Parlare di affettività vuol dire parlare di emozioni, che sono gli elementi su cui poggia l’identità della persona, perché sono proprio le emozioni che determinano le scelte ed il pensiero dell’uomo. Ritornando in classe, sono sempre le emozioni che influenzano l’apprendimento, per questo il buon docente deve emozionare lo studente quando espone la sua disciplina, qualunque essa sia.

Esiste, in base a quanto detto, un’interazione profonda tra cognizione ed affettività a causa dello stretto parallelismo che si instaura nel pensiero tra livello affettivo e livello intellettuale.

Tale relazione diventa, quindi, importante, anzi essenziale, per uno sviluppo armonico della personalità. A costo di essere ripetitivi, è bene ribadire che l’affettività è in grado di condizionare i processi cognitivi perché tra processi emotivi e apprendimento esiste una profonda connessione, infatti l’apprendimento stesso si sviluppa sempre all’interno di una relazione affettiva.

Il rapporto affettivo nel suo realizzarsi implica una presenza esistenziale dell’educatore per l’educando. Per questo l’educatore deve essere sempre fedele a sé stesso e sempre disponibile.

L’insegnamento trasmissivo è stato in auge fino a tutti gli anni ’70 del secolo scorso e poi è andato, per fortuna, scemando fino a diventare attualmente residuale. Si manifestava come semplice condizionamento ed assimilazione passiva di contenuti. La presenza della componente emotiva rende il processo cognitivo una sfida ed un’avventura che implica un atto di fiducia da parte del ragazzo perché richiede il coraggio di buttarsi verso un mondo, per lui, incerto e sconosciuto.
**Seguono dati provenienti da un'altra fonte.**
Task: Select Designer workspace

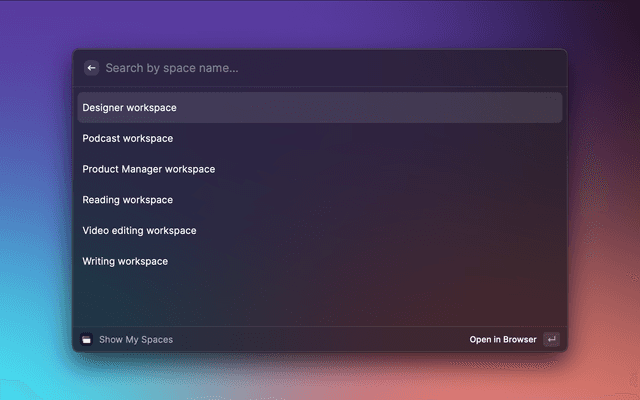Action: (320, 107)
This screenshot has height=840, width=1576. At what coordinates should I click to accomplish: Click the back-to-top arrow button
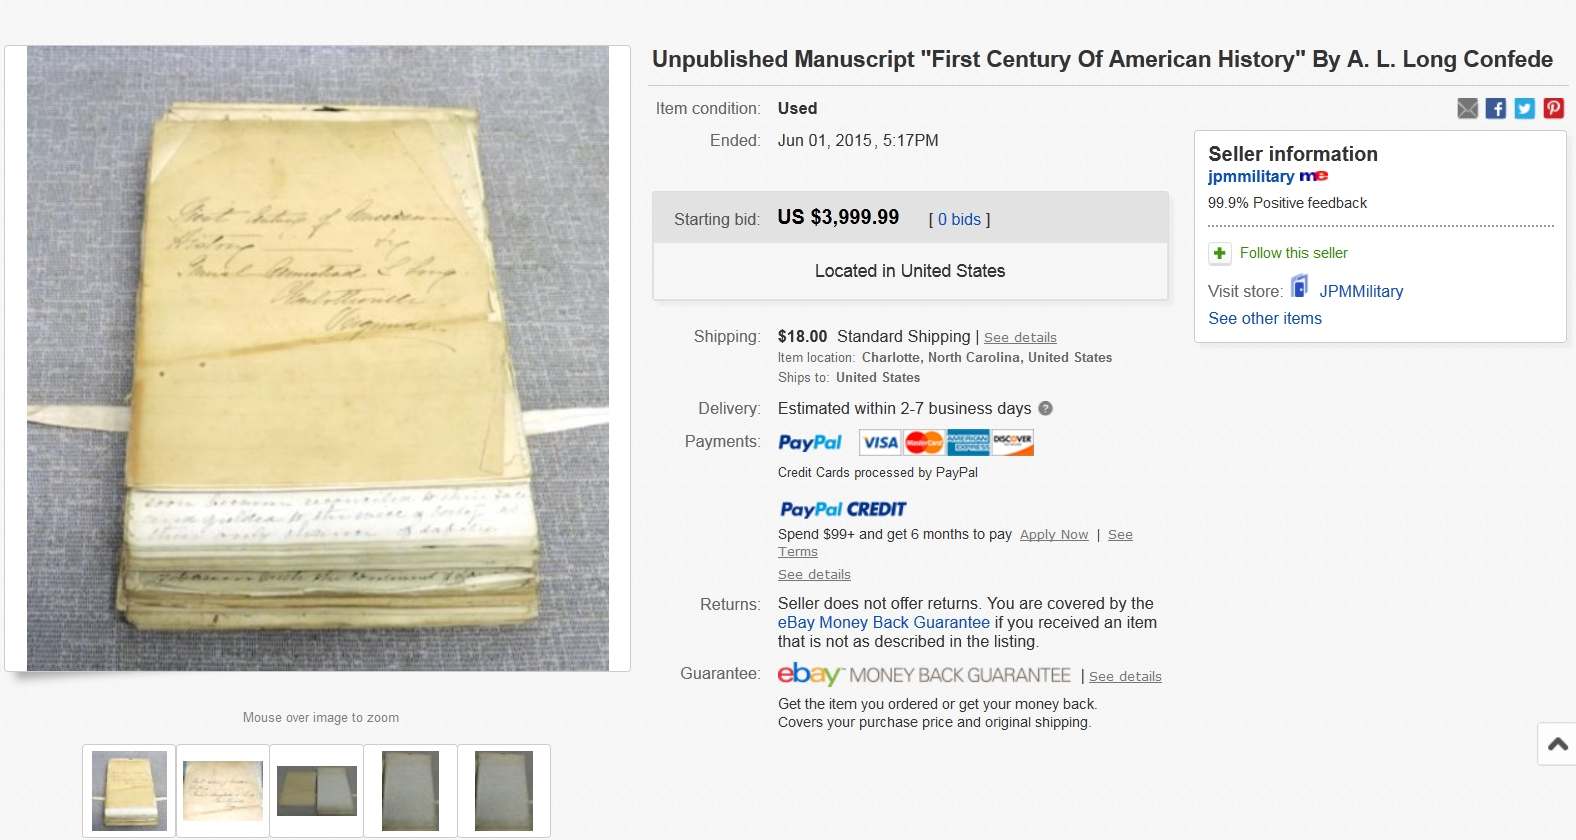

Quanto finora scritto trova riscontro anche nelle affermazioni di uno studioso del calibro di Bloom che riteneva che esiste uno stretto rapporto tra affettività, motivazione ed apprendimento perché le variabili legate all’apprendimento esercitano un’azione rilevante nei processi di conoscenza, comprensione e socializzazione che si verificano quotidianamente nell’ambiente scolastico.

Il docente deve avere e dimostrare nei confronti dello studente un interesse autentico che non può se non discendere da un’esperienza emozionale, deve essere capace di instaurare una relazione fondata su un rapporto di autentica reciprocità senza la quale l’evento educativo si ridurrebbe a mero condizionamento e potrebbe anche scadere nella coercizione.

Per Carl Rogers la relazione educativa deve significare prioritariamente difendere ed incrementare il potenziale di umanità dell’alunno. Ed essere finalizzato alla sua realizzazione. Il docente è chiamato “soltanto” a svolgere il ruolo di facilitatore e per svolgere al meglio tale ruolo deve conoscere bene il ragazzo, deve entrare in relazione empatica con lui e con il suo mondo. Bisogna che il docente, come adulto, sia in grado di entrare in sintonia affettiva con la persona in formazione che a lui si affida. Sintonia affettiva vuol dire prendere piena consapevolezza che non tutti gli alunni hanno le stesse esigenze, i medesimi bisogni e gli stessi tempi di apprendimento. Al contrario, ogni singolo studente va trattato nel modo e con gli strumenti a lui più adeguati.

L’instaurare una relazione affettiva efficace, però, non può prescindere, da parte del docente, da un’appropriata e meditata conoscenza delle caratteristiche del gruppo classe. Non dimentichiamo, infatti che l’uomo è un animale sociale che si realizza compiutamente e pienamente nella relazione con l’altro da sé. È una relazione che, come tale, si sviluppa nei due sensi, cioè un soggetto è in grado di influenzare l’altro ma, nel contempo, ne viene influenzato ed il suo comportamento, quindi, risente del contesto in cui si trova. A questo bisogna ancora aggiungere le dinamiche che si instaurano in ogni gruppo umano e che non sono di facile previsione.

Dal punto di vista del processo di insegnamento-apprendimento, infine, ogni gruppo-classe si configura come un gruppo strutturato su due livelli:

  1. un livello formale, razionale, caratterizzato dal raggiungimento di finalità prettamente didattiche e
  2. un livello informale, emotivo, con prevalenti finalità relazionali e di socializzazione.

il docente deve tener conto di entrambi i livelli per armonizzarli e trarre il meglio dal gruppo-classe a lui affidato.